_What to work on:_
Only one stretch of the listing below is wanted. Give it again exactly, from the line with "SAP News (185, 308)" through the line with "日蓮宗 (1456, 183)".

_Data records:_
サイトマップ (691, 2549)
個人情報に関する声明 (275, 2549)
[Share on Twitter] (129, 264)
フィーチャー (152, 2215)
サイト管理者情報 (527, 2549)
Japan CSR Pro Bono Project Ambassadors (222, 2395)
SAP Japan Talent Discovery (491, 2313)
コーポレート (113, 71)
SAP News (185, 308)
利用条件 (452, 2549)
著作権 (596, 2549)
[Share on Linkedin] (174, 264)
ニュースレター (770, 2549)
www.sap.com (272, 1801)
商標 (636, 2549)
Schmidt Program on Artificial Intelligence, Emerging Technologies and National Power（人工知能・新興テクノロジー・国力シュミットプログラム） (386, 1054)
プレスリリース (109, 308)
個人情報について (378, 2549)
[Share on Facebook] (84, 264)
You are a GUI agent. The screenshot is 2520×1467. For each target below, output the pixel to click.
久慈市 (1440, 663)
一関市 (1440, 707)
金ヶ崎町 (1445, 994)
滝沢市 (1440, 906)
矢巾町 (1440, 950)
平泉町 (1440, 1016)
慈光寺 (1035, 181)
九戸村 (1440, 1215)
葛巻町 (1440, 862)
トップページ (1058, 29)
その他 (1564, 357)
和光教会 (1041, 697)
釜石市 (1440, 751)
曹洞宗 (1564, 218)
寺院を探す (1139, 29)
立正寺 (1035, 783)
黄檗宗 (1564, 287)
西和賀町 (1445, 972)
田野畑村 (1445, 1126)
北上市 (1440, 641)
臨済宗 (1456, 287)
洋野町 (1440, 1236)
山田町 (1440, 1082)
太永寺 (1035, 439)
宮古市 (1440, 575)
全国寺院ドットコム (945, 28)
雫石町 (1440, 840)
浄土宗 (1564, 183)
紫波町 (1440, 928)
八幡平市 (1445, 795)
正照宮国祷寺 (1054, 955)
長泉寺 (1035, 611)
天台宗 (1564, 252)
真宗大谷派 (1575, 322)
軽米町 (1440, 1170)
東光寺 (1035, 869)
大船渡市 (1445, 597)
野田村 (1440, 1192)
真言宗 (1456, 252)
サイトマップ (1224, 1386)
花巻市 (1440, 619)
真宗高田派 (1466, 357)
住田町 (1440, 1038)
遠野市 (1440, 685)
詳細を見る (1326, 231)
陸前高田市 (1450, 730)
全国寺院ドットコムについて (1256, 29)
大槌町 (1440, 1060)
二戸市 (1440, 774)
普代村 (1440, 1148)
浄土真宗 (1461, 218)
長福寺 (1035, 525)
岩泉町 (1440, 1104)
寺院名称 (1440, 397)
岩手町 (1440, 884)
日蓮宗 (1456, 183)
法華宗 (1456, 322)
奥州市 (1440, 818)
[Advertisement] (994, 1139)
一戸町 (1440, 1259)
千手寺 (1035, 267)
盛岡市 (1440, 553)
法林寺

_Solution for this exercise:_
SAP News (185, 308)
利用条件 (452, 2549)
著作権 (596, 2549)
[Share on Linkedin] (174, 264)
ニュースレター (770, 2549)
www.sap.com (272, 1801)
商標 (636, 2549)
Schmidt Program on Artificial Intelligence, Emerging Technologies and National Power（人工知能・新興テクノロジー・国力シュミットプログラム） (386, 1054)
プレスリリース (109, 308)
個人情報について (378, 2549)
[Share on Facebook] (84, 264)
You are a GUI agent. The screenshot is 2520×1467. For each target below, output the pixel to click.
久慈市 (1440, 663)
一関市 (1440, 707)
金ヶ崎町 (1445, 994)
滝沢市 (1440, 906)
矢巾町 (1440, 950)
平泉町 (1440, 1016)
慈光寺 (1035, 181)
九戸村 (1440, 1215)
葛巻町 (1440, 862)
トップページ (1058, 29)
その他 (1564, 357)
和光教会 (1041, 697)
釜石市 (1440, 751)
曹洞宗 (1564, 218)
寺院を探す (1139, 29)
立正寺 (1035, 783)
黄檗宗 (1564, 287)
西和賀町 (1445, 972)
田野畑村 (1445, 1126)
北上市 (1440, 641)
臨済宗 (1456, 287)
洋野町 (1440, 1236)
山田町 (1440, 1082)
太永寺 (1035, 439)
宮古市 (1440, 575)
全国寺院ドットコム (945, 28)
雫石町 (1440, 840)
浄土宗 (1564, 183)
紫波町 (1440, 928)
八幡平市 (1445, 795)
正照宮国祷寺 (1054, 955)
長泉寺 (1035, 611)
天台宗 (1564, 252)
真宗大谷派 (1575, 322)
軽米町 (1440, 1170)
東光寺 (1035, 869)
大船渡市 (1445, 597)
野田村 (1440, 1192)
真言宗 (1456, 252)
サイトマップ (1224, 1386)
花巻市 (1440, 619)
真宗高田派 (1466, 357)
住田町 (1440, 1038)
遠野市 (1440, 685)
詳細を見る (1326, 231)
陸前高田市 (1450, 730)
全国寺院ドットコムについて (1256, 29)
大槌町 (1440, 1060)
二戸市 (1440, 774)
普代村 (1440, 1148)
浄土真宗 (1461, 218)
長福寺 (1035, 525)
岩泉町 (1440, 1104)
寺院名称 (1440, 397)
岩手町 (1440, 884)
日蓮宗 (1456, 183)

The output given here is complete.